Transcript of remarks by CE at media session (with photo/video)
Reporter: Alfred Sit, the Secretary for Innovation and Technology, earlier said that the Government has no plans to make real-name registration a must for the "LeaveHomeSafe" app. Does the "vaccine pass" scheme effectively make real-name registration for the app compulsory now? And secondly, regarding the ban on private gatherings among different families, did you take into account the policy's impact on people's normal lives and mental health? And how can authorities enforce the rule? And thirdly, some of the entrances to the housing estates are inside the shopping malls. How can unvaccinated people return to their homes under the "vaccine pass" plan and will there be any exemptions for those who might not be physically fit for vaccination? And lastly, you talked about the need for Hong Kong to buy time to ensure the vaccination rate is high enough, earlier. Does the Government have a target vaccination rate and is there a point at which the Government may consider changing its "dynamic zero" COVID strategy? Thank you.

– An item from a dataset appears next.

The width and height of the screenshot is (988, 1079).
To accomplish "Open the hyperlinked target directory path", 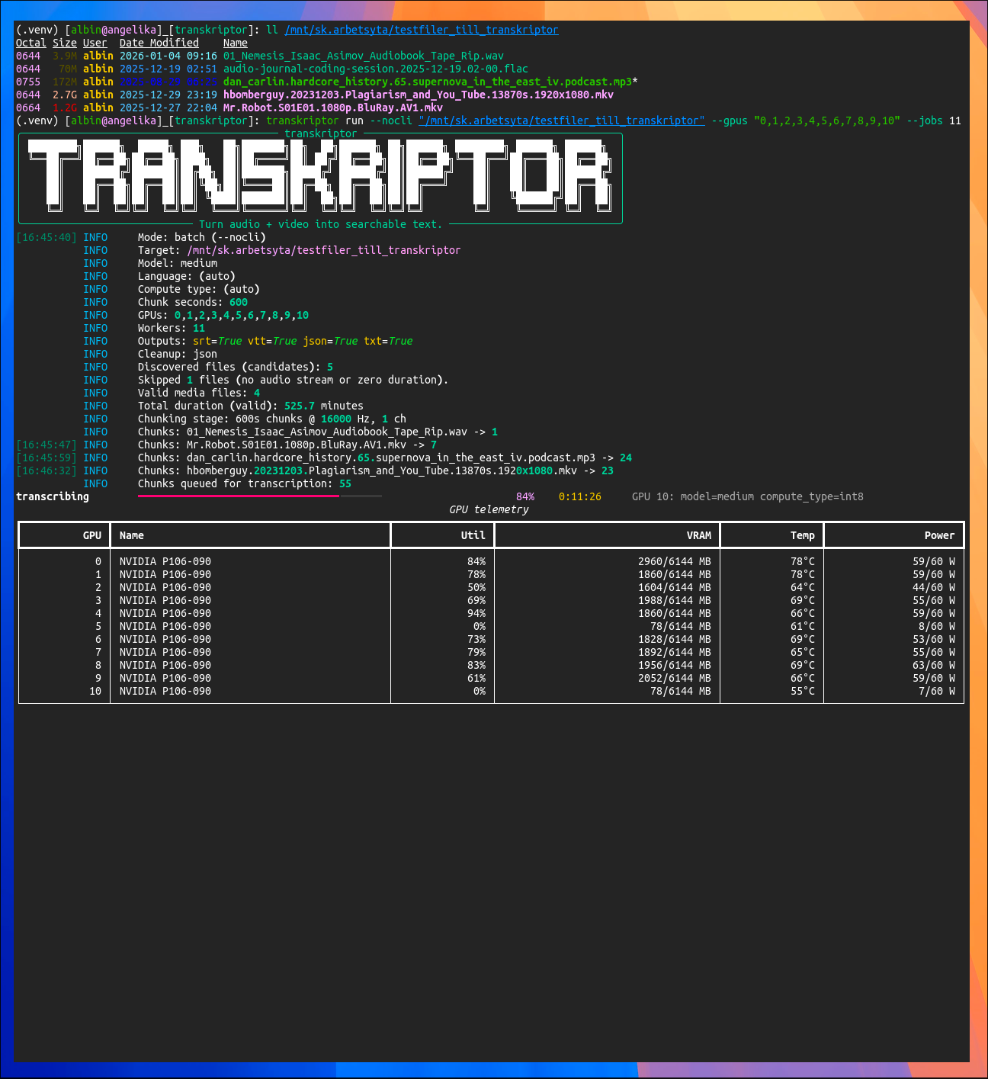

Chief Executive: There are a few questions. First of all, the new edition of the "LeaveHomeSafe", which also contains the person's vaccination record, will provide much better tracing capability, because on the vaccine record we have far more personal data than on the "LeaveHomeSafe", which does not require the individual to provide personal data. So once we introduce a "vaccine pass" we will have the record of the individual who goes into this venue in terms of the personal data which will help the tracing. That's why I noticed that one of the LegCo (Legislative Council) Members has described this move as "killing two birds with one stone". That's true, I think.
Issues about how we are going to apply and enforce the new regulation on prohibiting gatherings of more than two households, say in a private place, you will have to ask the Permanent Secretary for Food and Health (Health) later on. But I hope you realise, I hope we all realise that the time has come for Hong Kong to take some tough measures. And every measure that we now introduce has been undertaken in other jurisdictions, including some places and countries which are very proud of their human rights, their democracy and so on. They are doing all these sorts of things because this is about life. Public health prevails over, very often, individual freedoms. But we will not make any individual in Hong Kong simply could not live. There will be exemptions, there will be compassionate treatment for this and that. But I could not comment on individual circumstances.

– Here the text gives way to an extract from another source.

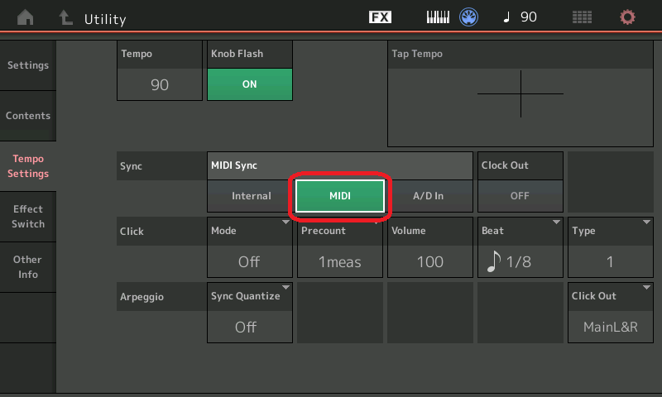Select the Tempo value field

About a target, I have already set a target some time ago: I said if we could do the first dose around 20,000 every day, then by February 24, when we introduce a "vaccine pass", we should be very close to 90 per cent, because every 20,000 people taking a first dose on a daily basis will add 0.3 per cent to the vaccination rate. We are now 80.3, 80.4, and we still have two, three weeks to go, so let's set at least a common target that let us reach 90 per cent when the "vaccine pass" becomes a common requirement in Hong Kong and then we move on to beyond 90 per cent, and within the 90 per cent we need to do much better for our elderly population, which is still now just below 50 per cent for those aged 70 and above. Until all those things happen, we will continue to adhere to the current strategy of trying to contain the spread of the virus, or what we call maintaining this "dynamic zero" regime. When vaccination rates increase, when Omicron disappears and other things happen, then, of course, we will continue to revisit our strategy, but nothing will change our commitment to safeguard the lives and the safety of the people of Hong Kong. Thank you.
(Please also refer to the Chinese portion of the transcript.)